O FDR, por sua vez, começaria a receber recursos em 2029, com R$ 8 bilhões, com incremento de mais R$ 8 bilhões ao ano até chegar a R$ 40 bilhões em 2033.
Além da negociação dos fundos de compensação aos benefícios fiscais e para o desenvolvimento regional, a PEC prevê uma transição federativa entre os estados e municípios, para evitar quedas bruscas de receita por causa da migração da receita. Essa é a chamada \”transição invisível\”, que o contribuinte não perceberá no dia a dia, mas terá relevância para governadores e prefeitos.
A transição federativa deve durar 50 anos. Segundo Ribeiro, o texto inclui uma espécie de \”seguro\” contra prejuízos, equivalente a 3% do produto da arrecadação com o IVA.
O substitutivo também cria o Conselho Federativo do IBS, com gestão compartilhada por estados, Distrito Federal e municípios. O texto diz que o órgão será \”dotado de independência técnica, administrativa, orçamentária e financeira, com decisões tomadas a partir de votos distribuídos de forma paritária entre estados e DF, e municípios\”.
Há, porém, resistência entre alguns governadores, que querem manter a arrecadação do novo imposto de forma descentralizada. \”Vários governadores se posicionaram colocando que, neste tema, o estado não concorda. Estamos continuando essa discussão\”, disse Ribeiro.
O relator citou ainda outros pontos que seguem em aberto, como critérios de distribuição do FDR. \”É necessário que a gente esgote esse debate com governadores e secretários para ter um critério que não impeça a reforma de andar\”, afirmou.
TRIBUTAÇÃO DA RENDA E DO PATRIMÔNIO
Embora a PEC da reforma tributária tenha como foco principal os tributos sobre o consumo, o relator incluiu mudanças na cobrança de impostos estaduais e municipais sobre renda e patrimônio, de forma a torná-los mais progressivos e mais flexíveis.
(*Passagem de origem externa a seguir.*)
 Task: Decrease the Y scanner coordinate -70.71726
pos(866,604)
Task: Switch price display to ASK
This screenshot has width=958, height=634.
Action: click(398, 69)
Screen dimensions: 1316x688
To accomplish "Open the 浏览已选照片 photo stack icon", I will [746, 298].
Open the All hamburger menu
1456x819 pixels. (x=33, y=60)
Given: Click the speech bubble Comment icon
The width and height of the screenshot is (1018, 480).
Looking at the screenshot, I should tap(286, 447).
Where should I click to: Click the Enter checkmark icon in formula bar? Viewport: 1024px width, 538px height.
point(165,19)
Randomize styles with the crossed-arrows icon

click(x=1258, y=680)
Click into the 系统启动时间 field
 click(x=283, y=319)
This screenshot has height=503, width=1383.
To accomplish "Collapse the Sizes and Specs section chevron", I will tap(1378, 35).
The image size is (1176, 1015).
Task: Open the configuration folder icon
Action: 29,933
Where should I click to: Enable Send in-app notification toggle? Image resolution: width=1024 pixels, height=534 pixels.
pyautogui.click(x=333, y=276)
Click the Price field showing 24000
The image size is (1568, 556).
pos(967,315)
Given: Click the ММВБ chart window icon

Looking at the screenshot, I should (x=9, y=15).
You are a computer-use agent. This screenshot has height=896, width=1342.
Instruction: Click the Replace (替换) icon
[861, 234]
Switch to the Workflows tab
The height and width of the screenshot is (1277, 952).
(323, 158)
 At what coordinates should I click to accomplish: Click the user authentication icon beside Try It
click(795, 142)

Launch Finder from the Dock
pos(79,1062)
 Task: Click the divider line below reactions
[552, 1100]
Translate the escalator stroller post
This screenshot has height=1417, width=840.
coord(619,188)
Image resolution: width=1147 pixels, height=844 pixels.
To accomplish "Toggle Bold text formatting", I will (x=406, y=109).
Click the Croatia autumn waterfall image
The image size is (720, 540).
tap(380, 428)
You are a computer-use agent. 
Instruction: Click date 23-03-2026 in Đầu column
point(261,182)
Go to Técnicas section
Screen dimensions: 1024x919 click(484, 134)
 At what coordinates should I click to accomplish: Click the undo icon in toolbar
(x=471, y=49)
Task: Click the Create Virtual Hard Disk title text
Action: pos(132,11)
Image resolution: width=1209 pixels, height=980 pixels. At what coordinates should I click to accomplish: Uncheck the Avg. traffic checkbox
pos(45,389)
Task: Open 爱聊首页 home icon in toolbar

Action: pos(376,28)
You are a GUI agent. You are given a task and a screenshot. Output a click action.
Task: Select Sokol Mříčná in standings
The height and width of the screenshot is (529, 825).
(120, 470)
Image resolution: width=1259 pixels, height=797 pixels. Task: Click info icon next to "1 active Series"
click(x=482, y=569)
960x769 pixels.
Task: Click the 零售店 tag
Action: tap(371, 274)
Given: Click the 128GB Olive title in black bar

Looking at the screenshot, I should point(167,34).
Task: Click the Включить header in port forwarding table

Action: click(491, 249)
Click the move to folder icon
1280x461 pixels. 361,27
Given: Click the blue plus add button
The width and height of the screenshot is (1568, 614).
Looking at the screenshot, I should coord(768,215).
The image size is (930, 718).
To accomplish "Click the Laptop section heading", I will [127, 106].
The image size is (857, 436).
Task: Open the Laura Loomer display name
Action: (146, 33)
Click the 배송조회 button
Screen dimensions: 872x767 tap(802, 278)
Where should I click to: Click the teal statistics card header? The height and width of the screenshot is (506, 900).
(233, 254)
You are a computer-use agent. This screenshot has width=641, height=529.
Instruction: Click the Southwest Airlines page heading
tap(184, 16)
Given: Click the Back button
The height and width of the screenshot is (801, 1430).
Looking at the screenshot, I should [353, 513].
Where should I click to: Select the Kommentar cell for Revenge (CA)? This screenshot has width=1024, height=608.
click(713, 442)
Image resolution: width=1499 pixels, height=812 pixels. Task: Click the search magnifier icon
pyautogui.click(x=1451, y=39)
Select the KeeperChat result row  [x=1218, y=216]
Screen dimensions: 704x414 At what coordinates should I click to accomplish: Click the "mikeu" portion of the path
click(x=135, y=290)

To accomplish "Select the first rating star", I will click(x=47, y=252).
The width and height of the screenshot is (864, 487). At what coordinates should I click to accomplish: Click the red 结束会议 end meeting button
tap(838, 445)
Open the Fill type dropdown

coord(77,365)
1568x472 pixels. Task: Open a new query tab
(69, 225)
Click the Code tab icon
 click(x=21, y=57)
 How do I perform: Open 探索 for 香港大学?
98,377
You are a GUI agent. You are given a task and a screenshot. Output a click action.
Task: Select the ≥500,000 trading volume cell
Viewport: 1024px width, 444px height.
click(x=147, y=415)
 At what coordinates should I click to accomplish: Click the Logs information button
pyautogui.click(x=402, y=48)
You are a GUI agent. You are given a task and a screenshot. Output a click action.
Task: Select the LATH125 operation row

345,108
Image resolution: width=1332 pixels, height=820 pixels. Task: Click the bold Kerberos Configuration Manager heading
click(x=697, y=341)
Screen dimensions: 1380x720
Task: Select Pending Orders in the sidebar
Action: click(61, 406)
Um dos trechos estende o IPVA (Imposto sobre a Propriedade de Veículos Automotores) para veículos aquáticos (como iates e lanchas) e aéreos (como jatos particulares). A atual interpretação do STF (Supremo Tribunal Federal) é que o imposto apenas incide sobre veículos automotores terrestres.
O texto também permite que o imposto seja progressivo em razão do impacto ambiental do veículo.
Para o ITCMD (Imposto de Transmissão Causa Mortis e Doação), a recomendação do grupo é determinar que a cobrança seja progressiva em razão do valor da herança ou doação, permitindo uma carga maior sobre aquelas de alto valor.
O texto prevê que, em até 180 dias após a promulgação da proposta, o governo deve enviar ao Congresso a reforma da tributação da renda —algo que já está nos planos de Haddad. Pelo texto, eventual aumento da arrecadação decorrente disso poderá ser destinada à redução dos tributos sobre a folha de pagamentos e sobre o consumo.